Over the past few days the river level has dropped by about an inch per day. At this pace, the trail should be above the water in about ten days, but the trail will still remain covered in mud and debris.

City of San Jose and Valley Water District crews are still incredibly busy cleaning up and repairing significant flood damage elsewhere in the area, so we’re on our own for the time being cleaning up the trail. Because Hwy 101 is the most significant barrier to bike travel, I’d like to start with that underpass. If the water level drops enough, I tentatively plan to bring a shovel here the morning of Saturday, March 11. Many hands make light work, so I invite you to come along to help.

Bobcat loader rental runs about $200 / day. If somebody wants to rent one and trailer it to this location I’ll pitch in for the cost. Let me know immediately if you can do that so I can contact the city, the airport, and the water district about whatever permits we might need to get this done.

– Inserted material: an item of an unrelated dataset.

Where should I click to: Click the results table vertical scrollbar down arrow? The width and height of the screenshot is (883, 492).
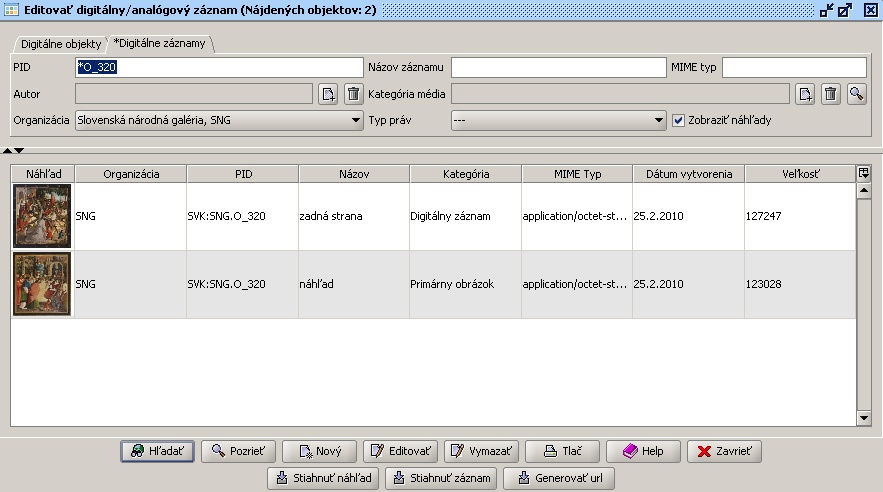[864, 417]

I’ll bike here, but if you drive remember that airport parking costs money ($15/day at the Economy Lot, located right next to the trail). Nearest free parking is street parking on Airport Parkway about a one mile walk away, but those spots are usually filled up with sleeping uber and Lyft drivers.

Let me know if you think you can participate. I’ll bring water and snacks, maybe figure out a way to get pizza delivery here. Bring your own shovel and rubber boots. And if it turns out city and water district crews get a chance to clean this up for us, I’ll cancel this volunteer effort.